Papel social e ambiental das hortas comunitárias 

Comunidade
Legenda: A comunidade participa do aprendizado sobre hortas com base na agroecologia, utilizando técnicas que respeitam o meio ambiente
Foto: Sal Filmes / Divulgação Mercado AlimentaCE

Iniciativas complementares como essa podem ajudar a mitigar os efeitos da inflação, gerar renda para as comunidades e reduzir problemas ambientais e sanitários, transformando terrenos abandonados em espaços produtivos.

Atualmente, Dona Lúcia integra uma equipe de quatro bolsistas que está trabalhando no mapeamento de áreas para a implantação de hortas comunitárias no bairro. Ao todo, serão cinco espaços compartilhados, incluindo o Complexo Cultural Estação das Artes.

O primeiro quintal produtivo finalizado foi o do seu Chico, de 67 anos, e da dona Cleide, de 63 anos. Com a maior área da região e uma plantação já existente, o projeto incluiu jerimum, maracujá, couve e pimentão. 

Além disso, foi construído um galinheiro e um tanque para criação de tilápias. Veja:

Conforme a coordenadora de desenvolvimento do Mercado AlimentaCE, idealizadora do projeto, Manjari Ikeda, o objetivo é que as culturas agrícolas atendam às necessidades de subsistência da comunidade.

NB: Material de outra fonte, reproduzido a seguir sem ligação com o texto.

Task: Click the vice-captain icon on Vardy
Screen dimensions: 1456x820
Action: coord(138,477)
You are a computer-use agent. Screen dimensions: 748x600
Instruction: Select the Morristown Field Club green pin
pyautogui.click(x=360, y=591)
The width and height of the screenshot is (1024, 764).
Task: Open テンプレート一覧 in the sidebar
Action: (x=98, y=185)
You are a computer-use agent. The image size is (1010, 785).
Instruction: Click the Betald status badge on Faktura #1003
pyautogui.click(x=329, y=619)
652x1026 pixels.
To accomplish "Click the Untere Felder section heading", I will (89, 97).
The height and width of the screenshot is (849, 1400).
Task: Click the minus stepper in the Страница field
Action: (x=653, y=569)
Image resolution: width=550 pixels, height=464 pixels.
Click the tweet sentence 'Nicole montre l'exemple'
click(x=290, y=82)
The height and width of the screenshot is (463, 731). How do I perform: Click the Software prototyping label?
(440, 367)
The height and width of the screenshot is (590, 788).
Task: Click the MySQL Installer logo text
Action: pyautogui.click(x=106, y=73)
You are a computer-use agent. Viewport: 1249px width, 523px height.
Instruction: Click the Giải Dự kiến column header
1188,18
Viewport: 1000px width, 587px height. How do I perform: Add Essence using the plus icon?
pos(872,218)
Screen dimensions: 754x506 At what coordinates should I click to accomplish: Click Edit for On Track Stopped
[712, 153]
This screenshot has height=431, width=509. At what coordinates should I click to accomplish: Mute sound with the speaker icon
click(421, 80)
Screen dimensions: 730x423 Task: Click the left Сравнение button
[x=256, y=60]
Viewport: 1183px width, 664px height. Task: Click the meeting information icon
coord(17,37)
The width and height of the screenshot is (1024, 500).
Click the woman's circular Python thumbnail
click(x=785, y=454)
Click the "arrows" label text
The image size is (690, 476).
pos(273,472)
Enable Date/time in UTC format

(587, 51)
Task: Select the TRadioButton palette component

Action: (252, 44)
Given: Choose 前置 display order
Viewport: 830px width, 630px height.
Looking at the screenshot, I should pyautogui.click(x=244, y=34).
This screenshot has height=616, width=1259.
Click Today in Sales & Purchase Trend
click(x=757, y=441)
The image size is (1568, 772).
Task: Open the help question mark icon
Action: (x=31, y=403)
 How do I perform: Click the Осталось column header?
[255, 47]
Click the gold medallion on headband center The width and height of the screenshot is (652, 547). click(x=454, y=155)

"Além da horta em si, o projeto prevê mutirões para que os moradores participem do processo de colheita. A produção será dividida entre eles, considerando que, segundo estimativa de uma das lideranças, 25% da população do bairro vive em situação de insegurança alimentar", explica.

Conforme a coordenadora, a depender dos resultados das colheitas, o excedente será comercializado, gerando renda extra para a população. Os quintais foram selecionados com base no potencial da área e no engajamento dos moradores, critérios identificados em visitas e análise de imagens de satélite.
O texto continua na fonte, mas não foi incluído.